VELAZQUEZ LIS; DELPINO M. VICTORIA; FERNANDEZ PABLO; GIAMBARTALOMEI, GUILLERMO; BARRIONUEVO PAULA

Los Cocos, Cordoba

Congreso; LX1 Reunión Anual de la Sociedad Argentina de Inmunología (SAI). 4-7 Noviembre 2013.; 2013

Brucella abortus is an intracellular pathogen capable of surviving inside macrophages and establishing a chronic infection. In order to survive inside the host, this bacterium must trigger different strategies to evade the robust adaptive CD4+ T cell response it elicits. Previously we demonstrated that B. abortus inhibits the IFN-γ-induced surface expression of MHC-II molecules on human monocytes. This phenomenon was mediated by B. abortus outer membrane lipoproteins and through the secretion of IL-6. Moreover, this diminished expression of MHC-II molecules correlated with a reduction in antigen presentation. However, the molecular mechanism by which B. abortus is able to down-regulate the expression of MHC-II molecules remained to be elucidated. In this study, we demonstrated that infection with B. abortus inhibits the IFN-γ-induced transcription of the class II transactivator (CIITA) (p<0.01) and MHC-II (p<0.001) genes. Accordingly, we observed by Western Blot and confocal microscopy that the synthesis of MHC-II proteins was also diminished (p<0.05 and p<0.01). B. abortus was not only able to reduce the expression of mature MHC-II molecules; it also inhibited the expression of invariant-chain-associated MHC-II immature molecules (p<0.05). Also, we corroborated that MHC-II down-regulatory mechanisms induced by B. abortus infection were mediated by B. abortus lipoproteins.
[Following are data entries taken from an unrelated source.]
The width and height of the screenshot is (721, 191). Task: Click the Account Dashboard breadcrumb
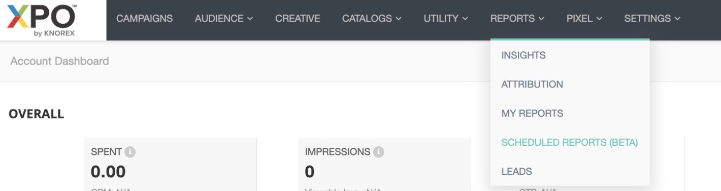pyautogui.click(x=59, y=61)
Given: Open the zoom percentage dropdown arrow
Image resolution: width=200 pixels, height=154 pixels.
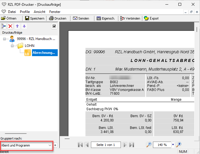Looking at the screenshot, I should pyautogui.click(x=173, y=145).
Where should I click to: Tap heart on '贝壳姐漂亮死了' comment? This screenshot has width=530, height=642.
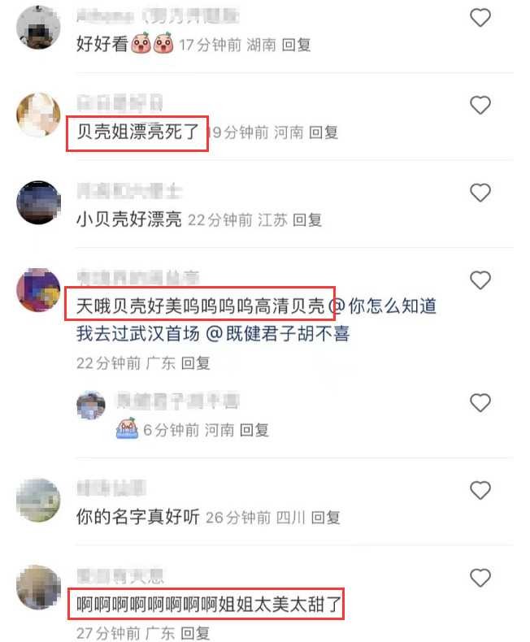tap(480, 105)
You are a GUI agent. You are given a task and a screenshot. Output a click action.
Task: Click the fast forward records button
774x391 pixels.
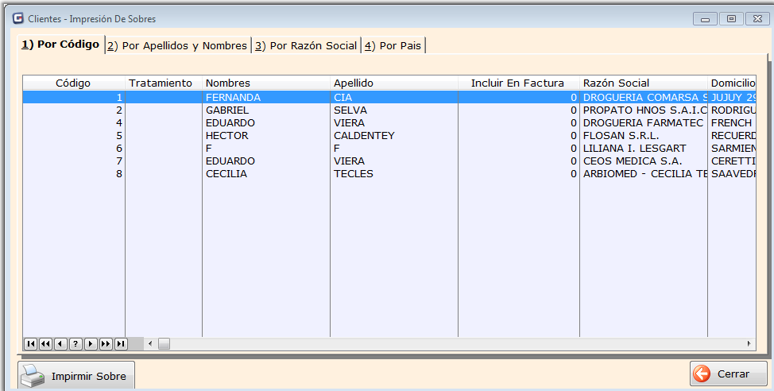(x=106, y=343)
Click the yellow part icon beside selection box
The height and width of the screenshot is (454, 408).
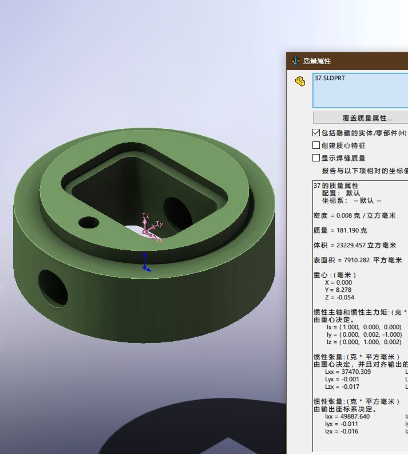point(300,82)
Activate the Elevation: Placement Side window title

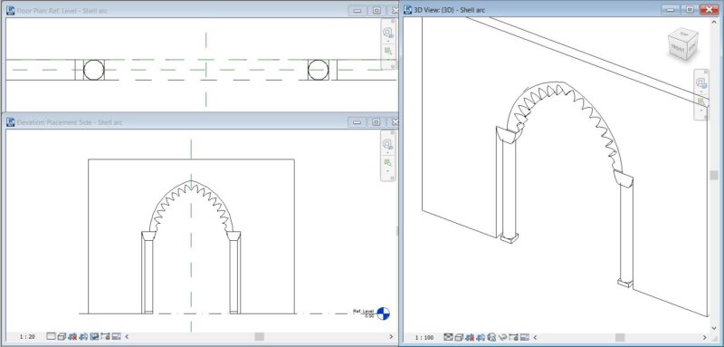click(70, 122)
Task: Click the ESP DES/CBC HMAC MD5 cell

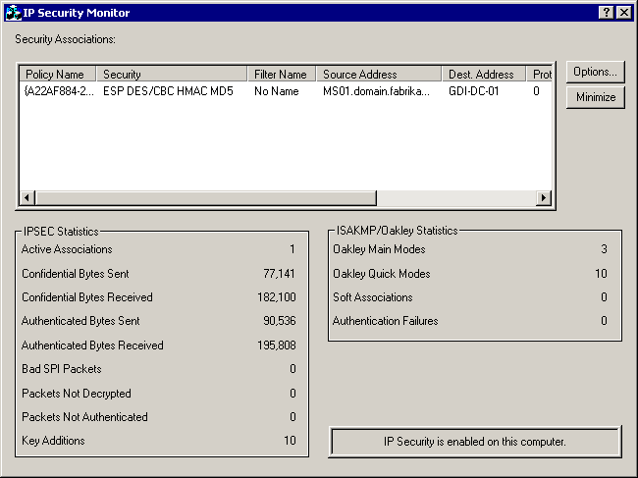Action: point(168,91)
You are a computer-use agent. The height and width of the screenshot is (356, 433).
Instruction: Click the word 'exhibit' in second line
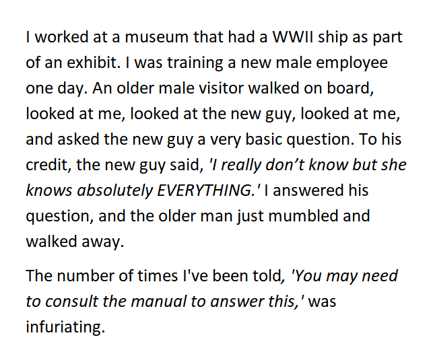click(x=94, y=62)
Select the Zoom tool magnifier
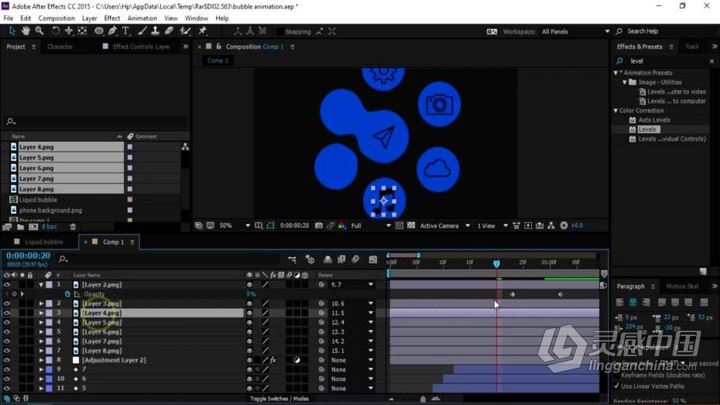This screenshot has height=405, width=720. point(39,31)
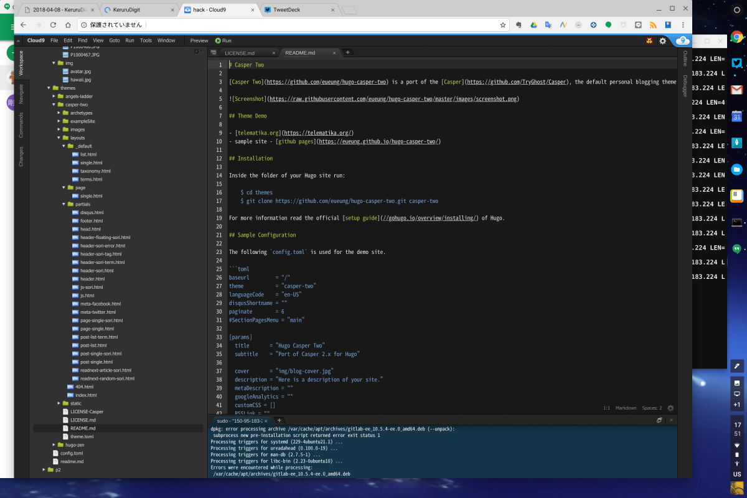Screen dimensions: 747x498
Task: Toggle the Debugger side panel
Action: (685, 86)
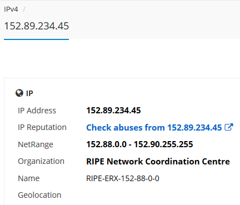Go back to the IPv4 breadcrumb
240x205 pixels.
tap(11, 9)
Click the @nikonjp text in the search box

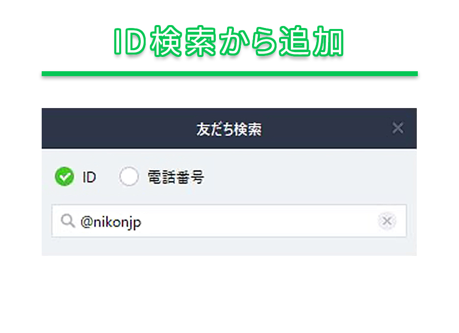tap(111, 222)
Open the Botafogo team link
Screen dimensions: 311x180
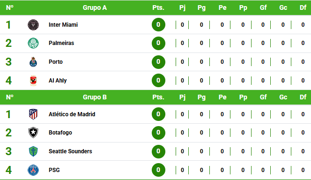click(x=60, y=132)
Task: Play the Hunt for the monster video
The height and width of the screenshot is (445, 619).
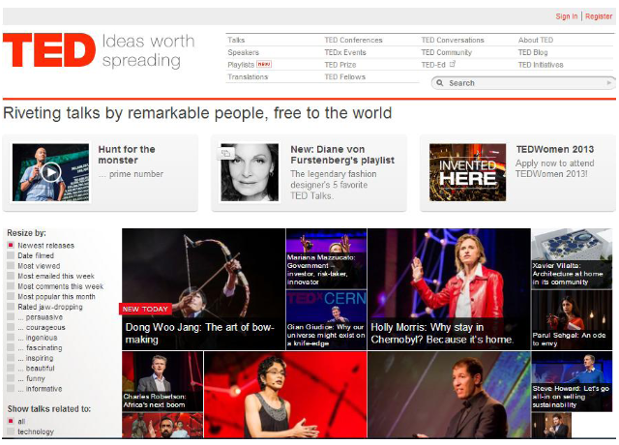Action: point(50,173)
Interestingly, B. abortus and their lipoproteins induced Suppressor of Cytokine Signaling-1 (SOCS-1) and SOCS-3 gene transcription and these proteins may be responsible for attenuating IFN-γ-induced CIITA and MHC-II expression in human monocytes. Taken together, these results indicate that B. abortus inhibits the expression of MHC-II molecules at very early points in its production and in this way prevents recognition by T cells.